Weibull Survival Regression AFT

Thanks for the observation about the X array.

By the way, I had to modify the code because I was getting an error in Theano (indexing with bool mask).

import pymc3 as pm
from theano import shared, tensor as tt

y = np.log(time)
y_std = (y - y.mean()) / y.std()
event_ = shared(event)
X = np.ones((len(time), 1))

X_ = shared(X)

def gumbel_sf(y, mu, sigma):
    return 1.0 - tt.exp(-tt.exp(-(y - mu) / sigma))

# Build Bayesian model
with pm.Model() as model:
    # http://personal.psu.edu/drh20/525/weekly/weibull.pdf
    # log(T) = sigmaW + gamma^\top X
    # where gamma = 1 (intercept only) and sigmaW ~ Gumbel(0, s) with s ~ HalfNormal(5)

    # Hyperprior
    s = pm.HalfNormal("s", tau=5.0)

    # Priors
    gamma = pm.Normal("gamma", 0., 5.0, shape=X.shape[1])
    gammaX = gamma.dot(X_.T)

    # Likelihood for uncensored and censored survival times
    y_obs = pm.Gumbel("y_obs", mu=gammaX[(event == 1).nonzero()], beta=s, observed=y_std[~cens])
    y_cens = pm.Bernoulli("y_cens", p=gumbel_sf(y_std[cens], mu=gammaX[(event == 0).nonzero()], sigma=s), observed=np.ones(cens.sum()))

    # Initialization
    start = pm.find_MAP()

# Perform MC sampling
with model:
    trace = pm.sample(draws=2000, start=start, tune=1000)

Regarding the computation of \beta, s is the hyperprior of one of the hyperparameters of a Gumbel distribution. So I don’t think \beta = 1/s is correct. It looks like \sigma \sim Gumbel(0, s) and then \beta = 1/\sigma. Any comments?

Also, I’m getting very low values for \eta. If I fit the model in R with survreg, I get very different values.
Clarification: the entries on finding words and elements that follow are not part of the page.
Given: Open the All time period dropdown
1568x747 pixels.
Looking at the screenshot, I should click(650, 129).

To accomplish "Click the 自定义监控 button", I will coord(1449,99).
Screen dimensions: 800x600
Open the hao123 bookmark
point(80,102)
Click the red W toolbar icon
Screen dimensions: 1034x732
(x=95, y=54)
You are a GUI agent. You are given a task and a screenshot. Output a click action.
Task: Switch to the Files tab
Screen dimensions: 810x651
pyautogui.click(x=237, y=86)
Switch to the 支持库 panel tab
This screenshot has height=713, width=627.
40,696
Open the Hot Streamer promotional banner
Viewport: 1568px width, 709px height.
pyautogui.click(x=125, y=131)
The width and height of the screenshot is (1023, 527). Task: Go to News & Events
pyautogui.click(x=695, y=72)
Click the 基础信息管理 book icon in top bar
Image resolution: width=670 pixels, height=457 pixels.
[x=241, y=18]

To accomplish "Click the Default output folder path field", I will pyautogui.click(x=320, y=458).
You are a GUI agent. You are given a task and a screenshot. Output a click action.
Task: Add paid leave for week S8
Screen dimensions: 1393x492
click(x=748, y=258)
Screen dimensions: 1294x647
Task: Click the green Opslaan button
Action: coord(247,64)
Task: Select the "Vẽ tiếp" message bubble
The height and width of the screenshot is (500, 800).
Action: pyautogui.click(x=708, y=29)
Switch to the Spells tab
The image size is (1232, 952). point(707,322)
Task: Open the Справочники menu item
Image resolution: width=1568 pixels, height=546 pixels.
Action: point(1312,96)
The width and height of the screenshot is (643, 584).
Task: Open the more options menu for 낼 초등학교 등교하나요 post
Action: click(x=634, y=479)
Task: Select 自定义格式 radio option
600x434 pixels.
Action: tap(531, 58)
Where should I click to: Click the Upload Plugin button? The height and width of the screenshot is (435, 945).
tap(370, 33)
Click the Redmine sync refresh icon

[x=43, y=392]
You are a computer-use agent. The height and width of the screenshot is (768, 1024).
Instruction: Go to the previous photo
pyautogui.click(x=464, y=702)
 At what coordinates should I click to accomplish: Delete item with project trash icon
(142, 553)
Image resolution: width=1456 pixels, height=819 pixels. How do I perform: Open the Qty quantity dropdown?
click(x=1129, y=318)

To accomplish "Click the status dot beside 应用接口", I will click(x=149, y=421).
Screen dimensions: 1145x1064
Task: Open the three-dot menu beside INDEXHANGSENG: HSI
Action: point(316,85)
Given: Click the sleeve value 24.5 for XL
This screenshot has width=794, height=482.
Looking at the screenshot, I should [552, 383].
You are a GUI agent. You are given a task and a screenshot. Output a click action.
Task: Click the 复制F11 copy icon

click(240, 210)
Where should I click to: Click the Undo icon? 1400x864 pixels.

Here’s the R code:

time <-c(59, 115, 156, 421, 431, 448, 464, 475, 477, 563, 638, 744, 769, 770, 803, 855, 1040, 1106, 1129, 1206, 1227, 268, 329, 353, 365, 377)
event <- c(1, 1, 1, 0, 1, 0, 1, 1, 0, 1, 1, 0, 0, 0, 0, 0, 0, 0, 0, 0, 0, 1, 1, 1, 1, 0)
library(survival)
r <- survreg(Surv(time, event) ~ 1, dist="weibull")
beta <- 1/r$scale
eta <- exp(r$coefficients[1])

And I get \beta = 1.10806 and \eta = 1225.419 . The PyMC3 code above gives me an average gamma of -0.185689, and thus eta = np.exp(trace["gamma"]) gives values nowhere near 1225.419.